While you show surprise that perhaps a multitude of governments and their agencies have "looked over" your URL I am still puzzling out how the IRS knew my mother's maiden name when I was on the phone with them several weeks ago attempting to prove I was who I said I was due to a tax form issue for this years tax filings. I was asked several questions one of which was to confirm my mothers maiden name. They left me on hold for about 15 minutes and then upon picking up the line anew stated that I had indeed answered all the questions correctly. How did they know this since my mother maiden name has never been a part of filing taxes before? It was mentioned that my answers were checked on their computer system. Could it be that the government now considers the whole of the internet "their" computer system?

Anonymous said...

With enough computing power and bandwidth, the entire internet can be port scanned. Any responses on the usual ports can then be looked at closer. Responses on unusual ports can also get looked at.

Anonymous said...

Install ghostery on your machine.

Cobra said...

A better question might be: Who is working Google with... The agencies have figured out a way to exoloit Google's cache long time ago, I am sure.

Cobra said...

A better question might be: Who is working Google with... The agencies have figured out a way to exoloit Google's cache long time ago, I am sure.

AnechoicRoom said...

Not having much traffic, makes it easy to see who/what/why people are visiting [my backwater (though I did have a rather decent instalanche or two last year, to brighten my spirits)]. Most all my (official/sitemeter) traffic. Is from Google/search. From the Middle East, and Asia. Looking for gay porn (so obviously, at least one at the NSA has a sense of humor). An all too obvious manipulation. As confirmed by the widely divergent Gewge analytics [exposing the existence of 4-8-12x as much traffic (on any given day), as sitemeter 'reports' (bleed/x-over from burned feed/s?)].

Nothing is real anymore. It's a fake fake world.

The only thing that is? The destruction of the United States. By cowards. By traitors. By the NSA butt sniffing maggots. Times beyond dangerous. Cue Doors/End.

P.S.

There are countless gov/mil agencies/networks. Surfing the web. IME, they oft show up, just to let you know.

They are there.

PianoLessons said...

Doug - Be prepared. Everything we ever do online is being ""botted" (I think I invented a word)and the minute folks want us to be gone digitally, we will be....uhm....gone

Do you ever think of non-digital ways to keep your passion about informing people alive? I am just a fan of your site but I wonder -------do any of us ever really think about the ways we will gather philosophically without any electricity or wifi access.

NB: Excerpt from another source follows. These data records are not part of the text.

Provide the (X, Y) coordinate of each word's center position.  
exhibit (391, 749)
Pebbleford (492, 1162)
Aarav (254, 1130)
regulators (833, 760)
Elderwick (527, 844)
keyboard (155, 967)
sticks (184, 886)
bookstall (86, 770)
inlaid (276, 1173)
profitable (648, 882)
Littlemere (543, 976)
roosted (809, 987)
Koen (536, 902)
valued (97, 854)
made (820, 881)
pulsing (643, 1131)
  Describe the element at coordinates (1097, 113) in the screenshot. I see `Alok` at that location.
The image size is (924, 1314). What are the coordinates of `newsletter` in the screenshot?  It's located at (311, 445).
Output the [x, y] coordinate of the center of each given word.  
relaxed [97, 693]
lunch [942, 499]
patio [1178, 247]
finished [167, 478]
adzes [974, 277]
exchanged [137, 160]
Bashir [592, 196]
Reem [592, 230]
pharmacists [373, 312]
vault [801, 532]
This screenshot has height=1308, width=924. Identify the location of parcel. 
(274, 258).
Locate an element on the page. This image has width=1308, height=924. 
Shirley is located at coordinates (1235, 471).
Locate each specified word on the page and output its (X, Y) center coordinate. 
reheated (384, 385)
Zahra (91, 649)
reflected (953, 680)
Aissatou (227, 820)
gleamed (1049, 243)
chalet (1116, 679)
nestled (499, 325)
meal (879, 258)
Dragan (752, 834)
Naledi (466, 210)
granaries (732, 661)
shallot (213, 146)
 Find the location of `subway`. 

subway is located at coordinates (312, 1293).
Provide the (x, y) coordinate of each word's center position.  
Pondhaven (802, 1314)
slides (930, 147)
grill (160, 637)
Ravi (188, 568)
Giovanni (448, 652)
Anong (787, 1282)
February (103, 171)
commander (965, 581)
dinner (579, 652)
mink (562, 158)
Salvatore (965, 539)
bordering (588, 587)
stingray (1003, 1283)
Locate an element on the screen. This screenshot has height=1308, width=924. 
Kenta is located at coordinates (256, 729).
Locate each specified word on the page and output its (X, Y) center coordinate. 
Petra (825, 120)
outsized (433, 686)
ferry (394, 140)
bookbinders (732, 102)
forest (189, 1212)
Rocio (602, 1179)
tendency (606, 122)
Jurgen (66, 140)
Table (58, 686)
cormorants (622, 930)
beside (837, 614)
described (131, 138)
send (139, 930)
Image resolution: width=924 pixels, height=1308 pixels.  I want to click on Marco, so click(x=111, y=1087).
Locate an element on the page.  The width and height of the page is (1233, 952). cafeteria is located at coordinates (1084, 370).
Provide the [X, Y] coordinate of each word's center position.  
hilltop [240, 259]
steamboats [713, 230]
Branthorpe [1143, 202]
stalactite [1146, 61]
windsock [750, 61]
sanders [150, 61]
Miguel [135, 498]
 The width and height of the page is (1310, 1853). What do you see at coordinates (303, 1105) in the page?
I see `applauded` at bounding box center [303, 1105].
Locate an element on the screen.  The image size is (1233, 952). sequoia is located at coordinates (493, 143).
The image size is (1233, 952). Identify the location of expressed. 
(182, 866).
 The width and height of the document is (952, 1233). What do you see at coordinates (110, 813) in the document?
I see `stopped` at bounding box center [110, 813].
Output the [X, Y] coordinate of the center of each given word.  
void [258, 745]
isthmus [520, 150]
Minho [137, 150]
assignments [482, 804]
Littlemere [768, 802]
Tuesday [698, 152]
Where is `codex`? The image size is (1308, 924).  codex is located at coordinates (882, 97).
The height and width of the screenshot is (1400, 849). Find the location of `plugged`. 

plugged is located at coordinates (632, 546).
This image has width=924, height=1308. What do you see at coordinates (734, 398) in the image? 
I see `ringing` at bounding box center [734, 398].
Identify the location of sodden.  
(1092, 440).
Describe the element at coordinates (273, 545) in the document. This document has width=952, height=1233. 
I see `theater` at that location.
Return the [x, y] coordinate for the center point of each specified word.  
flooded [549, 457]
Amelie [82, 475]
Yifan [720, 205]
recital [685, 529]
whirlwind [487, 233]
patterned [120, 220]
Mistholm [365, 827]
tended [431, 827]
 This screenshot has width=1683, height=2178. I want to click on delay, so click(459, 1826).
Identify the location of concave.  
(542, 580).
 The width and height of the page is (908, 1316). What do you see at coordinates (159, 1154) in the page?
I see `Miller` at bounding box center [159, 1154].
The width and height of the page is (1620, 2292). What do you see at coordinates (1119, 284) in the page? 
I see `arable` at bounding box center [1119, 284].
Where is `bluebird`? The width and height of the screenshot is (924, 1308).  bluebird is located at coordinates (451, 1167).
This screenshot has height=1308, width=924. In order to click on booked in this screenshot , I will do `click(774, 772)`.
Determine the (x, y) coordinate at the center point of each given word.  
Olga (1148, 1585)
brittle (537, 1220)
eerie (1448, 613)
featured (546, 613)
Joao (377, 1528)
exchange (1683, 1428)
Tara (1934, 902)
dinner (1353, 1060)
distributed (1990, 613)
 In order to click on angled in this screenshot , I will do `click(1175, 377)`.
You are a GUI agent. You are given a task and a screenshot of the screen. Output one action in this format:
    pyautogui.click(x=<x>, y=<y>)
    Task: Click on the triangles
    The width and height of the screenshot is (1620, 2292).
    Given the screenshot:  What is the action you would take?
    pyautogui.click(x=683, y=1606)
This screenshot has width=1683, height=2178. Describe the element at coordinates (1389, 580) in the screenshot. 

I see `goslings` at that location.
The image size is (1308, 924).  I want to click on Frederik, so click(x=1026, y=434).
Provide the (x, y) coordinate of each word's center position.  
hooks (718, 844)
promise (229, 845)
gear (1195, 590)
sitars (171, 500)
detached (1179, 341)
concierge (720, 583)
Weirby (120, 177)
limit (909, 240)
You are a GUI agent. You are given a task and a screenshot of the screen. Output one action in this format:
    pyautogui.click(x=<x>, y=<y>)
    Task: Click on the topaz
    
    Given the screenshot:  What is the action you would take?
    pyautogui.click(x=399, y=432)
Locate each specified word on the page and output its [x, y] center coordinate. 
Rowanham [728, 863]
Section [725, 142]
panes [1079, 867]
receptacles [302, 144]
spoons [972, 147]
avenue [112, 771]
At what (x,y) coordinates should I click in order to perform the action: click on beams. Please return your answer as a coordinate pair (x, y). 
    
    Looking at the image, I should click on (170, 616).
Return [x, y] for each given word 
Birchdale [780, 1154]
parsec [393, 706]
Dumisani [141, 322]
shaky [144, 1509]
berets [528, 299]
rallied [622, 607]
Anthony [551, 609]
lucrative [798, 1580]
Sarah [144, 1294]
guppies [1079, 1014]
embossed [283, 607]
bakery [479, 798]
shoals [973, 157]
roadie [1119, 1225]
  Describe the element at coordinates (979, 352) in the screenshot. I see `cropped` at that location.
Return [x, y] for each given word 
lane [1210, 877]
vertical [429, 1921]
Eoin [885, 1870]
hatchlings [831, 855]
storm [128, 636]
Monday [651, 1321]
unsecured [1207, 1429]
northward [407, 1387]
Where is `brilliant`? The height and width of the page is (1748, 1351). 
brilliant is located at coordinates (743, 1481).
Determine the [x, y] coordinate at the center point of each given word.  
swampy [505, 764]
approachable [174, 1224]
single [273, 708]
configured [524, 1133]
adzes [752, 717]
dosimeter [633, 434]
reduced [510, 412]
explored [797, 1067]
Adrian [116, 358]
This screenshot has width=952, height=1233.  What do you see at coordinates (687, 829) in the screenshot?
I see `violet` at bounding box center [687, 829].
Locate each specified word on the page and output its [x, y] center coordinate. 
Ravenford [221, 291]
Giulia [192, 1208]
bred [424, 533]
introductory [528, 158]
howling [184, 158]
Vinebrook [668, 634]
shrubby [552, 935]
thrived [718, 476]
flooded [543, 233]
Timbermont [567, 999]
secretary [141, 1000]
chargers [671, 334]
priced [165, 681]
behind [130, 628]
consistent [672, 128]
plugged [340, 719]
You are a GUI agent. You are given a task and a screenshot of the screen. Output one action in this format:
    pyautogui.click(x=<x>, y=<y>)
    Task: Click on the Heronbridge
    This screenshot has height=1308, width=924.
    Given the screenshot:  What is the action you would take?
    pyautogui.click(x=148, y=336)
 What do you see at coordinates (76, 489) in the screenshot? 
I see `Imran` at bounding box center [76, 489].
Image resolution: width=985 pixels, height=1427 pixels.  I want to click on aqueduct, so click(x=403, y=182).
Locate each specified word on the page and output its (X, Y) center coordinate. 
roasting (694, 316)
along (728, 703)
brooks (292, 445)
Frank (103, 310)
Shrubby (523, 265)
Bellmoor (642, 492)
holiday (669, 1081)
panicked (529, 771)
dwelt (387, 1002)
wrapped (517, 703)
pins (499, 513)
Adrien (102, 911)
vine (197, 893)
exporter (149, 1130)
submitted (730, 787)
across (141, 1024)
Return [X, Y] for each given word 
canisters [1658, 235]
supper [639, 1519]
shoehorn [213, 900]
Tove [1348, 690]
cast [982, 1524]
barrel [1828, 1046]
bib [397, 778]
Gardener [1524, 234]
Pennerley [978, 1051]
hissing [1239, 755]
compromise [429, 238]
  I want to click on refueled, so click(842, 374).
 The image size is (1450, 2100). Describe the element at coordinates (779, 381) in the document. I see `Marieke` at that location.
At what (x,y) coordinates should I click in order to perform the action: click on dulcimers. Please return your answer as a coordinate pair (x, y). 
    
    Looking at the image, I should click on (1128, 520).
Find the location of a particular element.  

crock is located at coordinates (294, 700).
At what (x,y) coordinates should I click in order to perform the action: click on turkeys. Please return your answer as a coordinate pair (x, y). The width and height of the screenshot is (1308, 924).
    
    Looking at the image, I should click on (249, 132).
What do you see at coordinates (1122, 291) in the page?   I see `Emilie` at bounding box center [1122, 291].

I was going to sell a bunch of Foxfire books at a neighborhood yard sale last week....but something stopped me.

And I am really researching short wave radio lately.

I'm just saying.....everyone is watching now ....all the time. Orwell lives in the USA (and frankly, we can't blame Obama for it....Silicon Valley does this to us and they will never stop......sigh)

Anonymous said...

That is the MATRIX - we all live in it although there are no walls and yet - its still a prison.

The electronic world keeps us in it; it manipulates us, let's us read what they want us to red, it goads us into the thinking what they want us to think and eventually control our minds.

Slowly - we are being herded into conformity - the goal of the 'powers-that-be'.

Unless we get out of this electronic and invisible prison - it will get worse.

Rick Blake said...

Netsol knows. Trivial to scan whois as often as they allow.